Notice that \(l_i(\beta) = l_i\Big(p_i\big(u_i(\beta)\big)\Big)\), then by the chain rule:

\[ D_{\beta}l_i =D_{p_i}l_i ~D_{u_i}p_i ~D_{\beta}u_i. \]

We calculate the three terms on the r.h.s. one by one:

\[\begin{split} \begin{array}{ll} D_{p_i} l_i &= \left[\begin{array}{cc} y_i/p_{i1} & (1-y_i)/p_{i2}\\ \end{array}\right], \\ D_{u_i} p_i &= \left[\begin{array}{cc} p_{i1}p_{i2} & -p_{i1} p_{i2}\\ -p_{i1} p_{i2} & p_{i1}p_{i2}\\ \end{array}\right] = p_{i1} p_{i2} \left[\begin{array}{cc} 1 & -1\\ -1 & 1\\ \end{array}\right], \\ D_{\beta} u_i &= \left[\begin{array}{cc} x_1 & x_1 z_i\\ x_2 & x_2 z_i\\ \end{array}\right]. \end{array} \end{split}\]

Thus,

\[\begin{split} \begin{array}{ll} D_\beta l_i &= \left[\begin{array}{cc} y_i/p_{i1} & (1-y_i)/p_{i2}\\ \end{array}\right] p_{i1} p_{i2} \left[\begin{array}{cc} 1 & -1\\ -1 & 1\\ \end{array}\right] \left[\begin{array}{cc} x_1 & x_1 z_i\\ x_2 & x_2 z_i\\ \end{array}\right],\\ &= (x_1 -x_2) \cdot \left[\begin{array}{cc} y_i p_{i2} - (1-y_i)p_{i1} & y_i p_{i2}z - (1-y_i)p_{i1} z\\ \end{array}\right]. \end{array} \end{split}\]

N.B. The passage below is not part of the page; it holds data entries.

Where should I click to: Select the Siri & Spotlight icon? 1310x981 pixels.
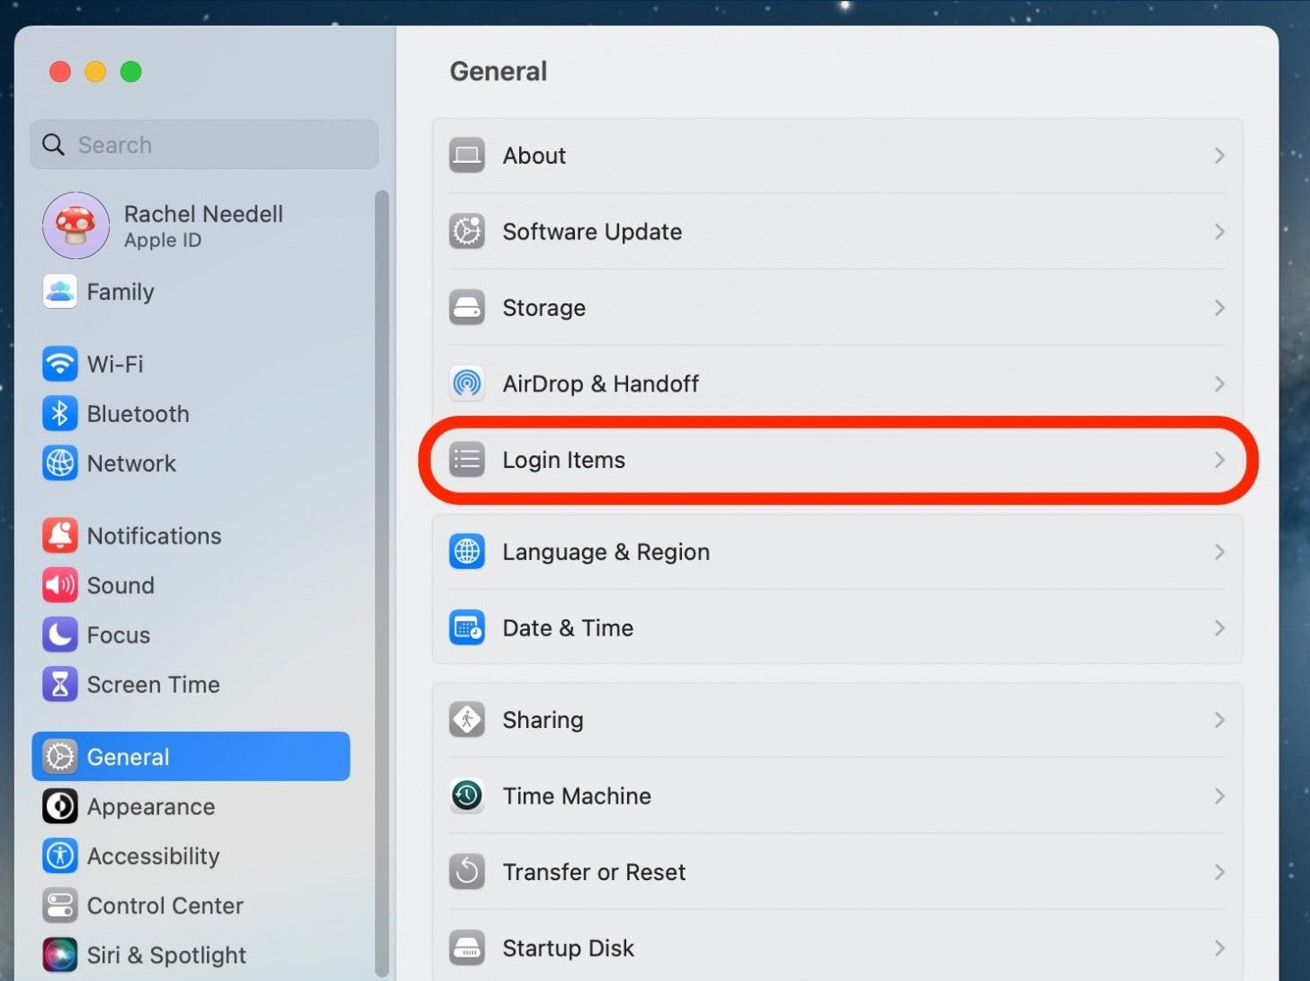(x=60, y=955)
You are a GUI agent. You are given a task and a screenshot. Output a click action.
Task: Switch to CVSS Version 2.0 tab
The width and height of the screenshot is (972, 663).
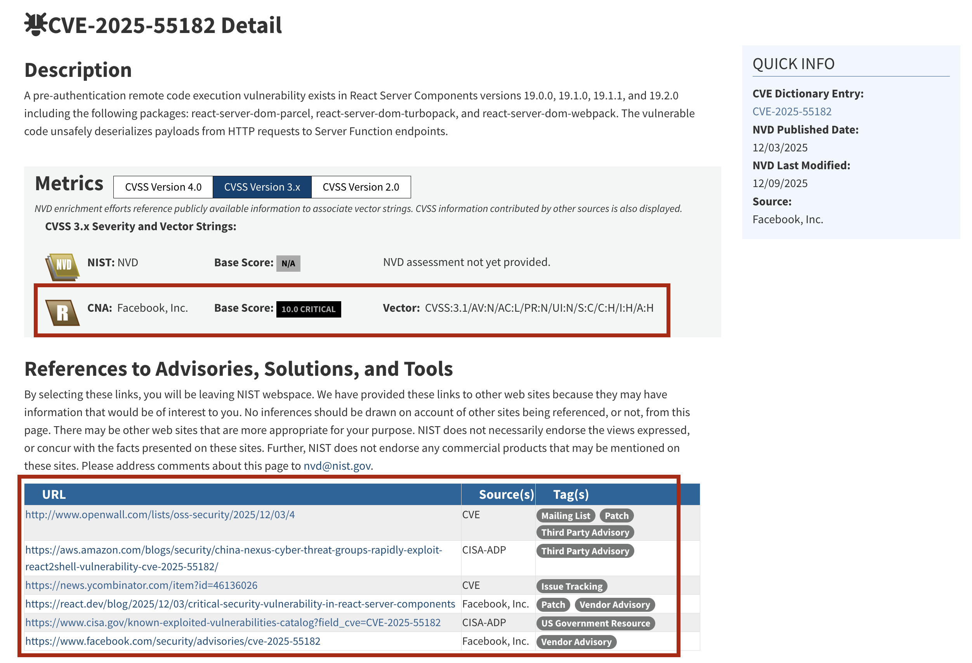[x=361, y=187]
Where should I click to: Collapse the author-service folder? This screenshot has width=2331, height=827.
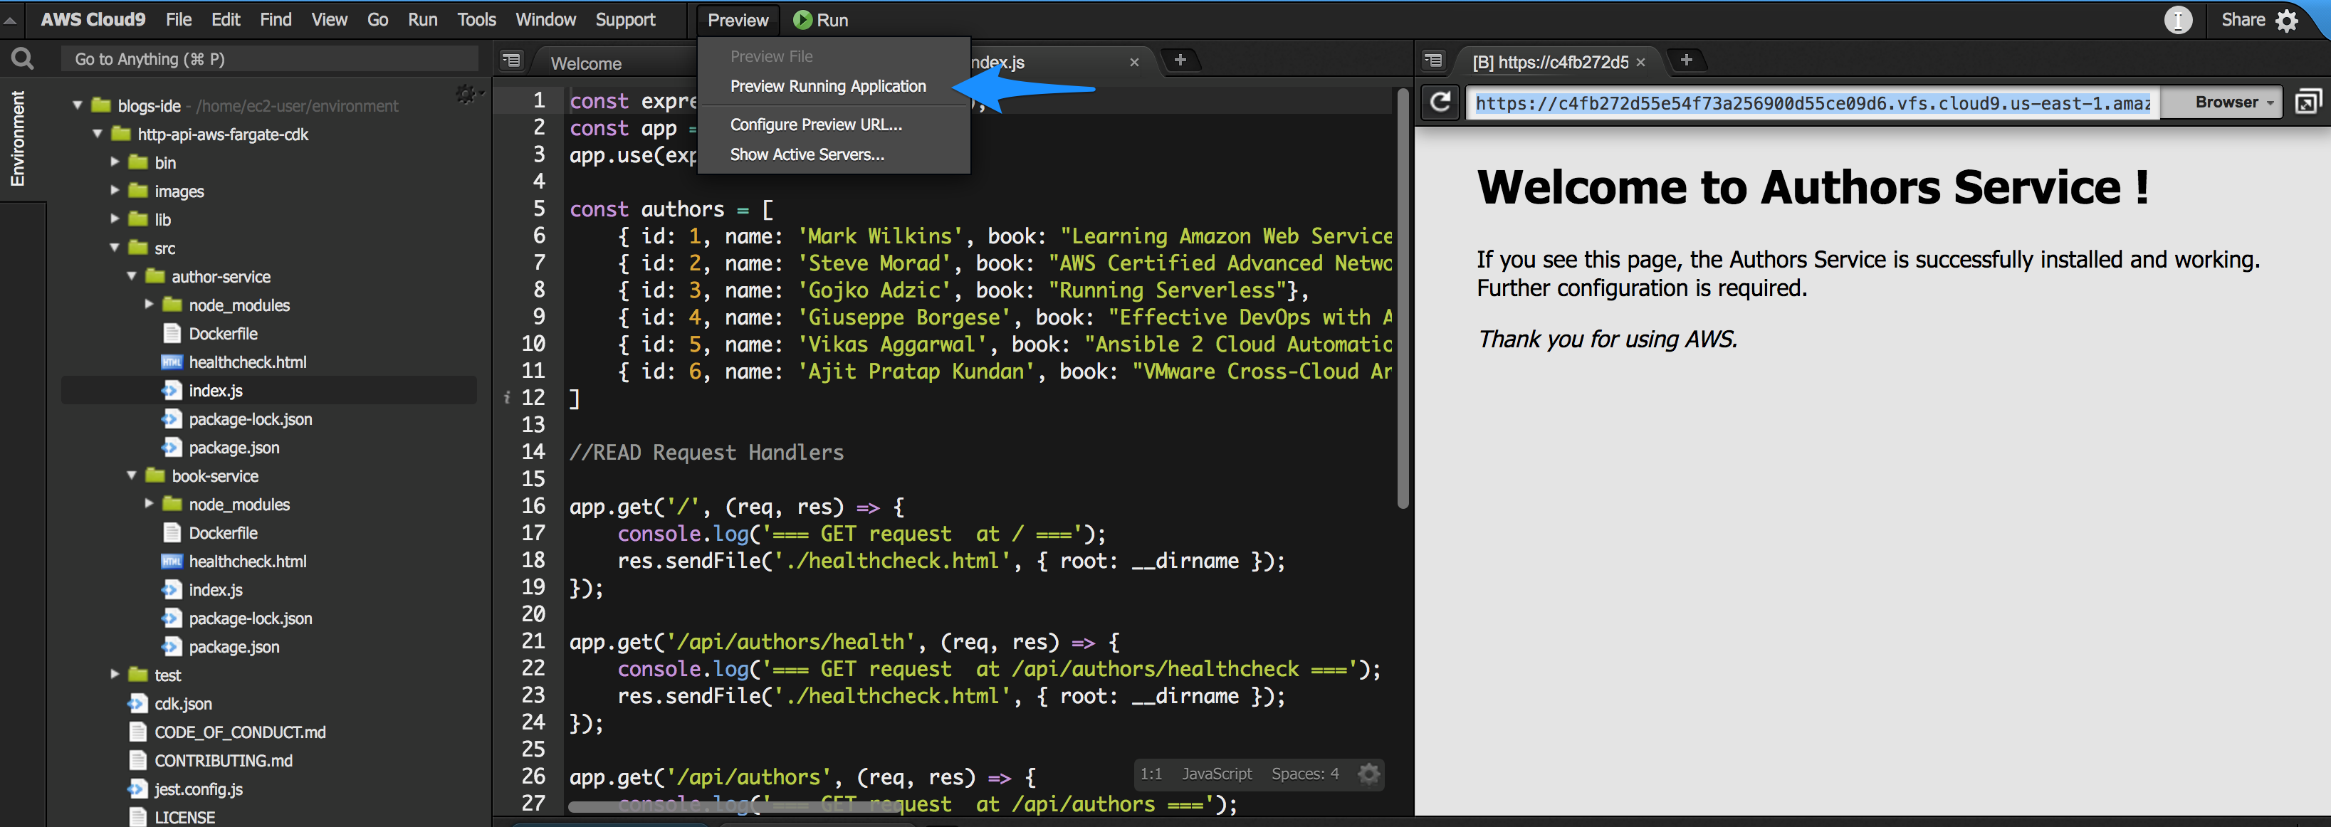[132, 276]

The Jacobian (gradient) of the MLE objective function is:

\[\begin{split} D_\beta l = \sum\limits_{i=1}^{n} D_\beta l_i = (x_1 -x_2) \cdot \sum\limits_{i=1}^{n} \left[\begin{array}{cc} y_i p_{i2} - (1-y_i)p_{i1} & y_i p_{i2}z - (1-y_i )p_{i1} z\\ \end{array}\right] \end{split}\]

We set \(h(\beta_i) \equiv (D_\beta l_i)^{\prime}\). Then \(h(\beta)= h\Big(p_i\big(u_i(\beta)\big)\Big)\) Thus, by applying the chain rule again, Hessian of \(l_i\) with respect to \(\beta\) is:

\[\begin{split} \begin{array}{ll} H_\beta l_i &= D_{\beta} h(\beta)\\ &= D_{p_i} h(p_i) ~ D_{u_i} p_i ~ D_{\beta} u_i\\ &= (x_1 - x_2) \left[\begin{array}{cc} -(1-y_i) & y_i \\ -(1-y_i)z_i & y_i z_i \\ \end{array}\right] p_{i1} p_{i2} \left[\begin{array}{cc} 1 & -1\\ -1 & 1\\ \end{array}\right] \left[\begin{array}{cc} x_1 & x_1 z_i\\ x_2 & x_2 z_i\\ \end{array}\right] \\ & = (x_1 - x_2)^2 p_{i1} p_{i2} \left[\begin{array}{cc} -1 & -z_i\\ -z_i & -z_i^2\\ \end{array}\right] \end{array} \end{split}\]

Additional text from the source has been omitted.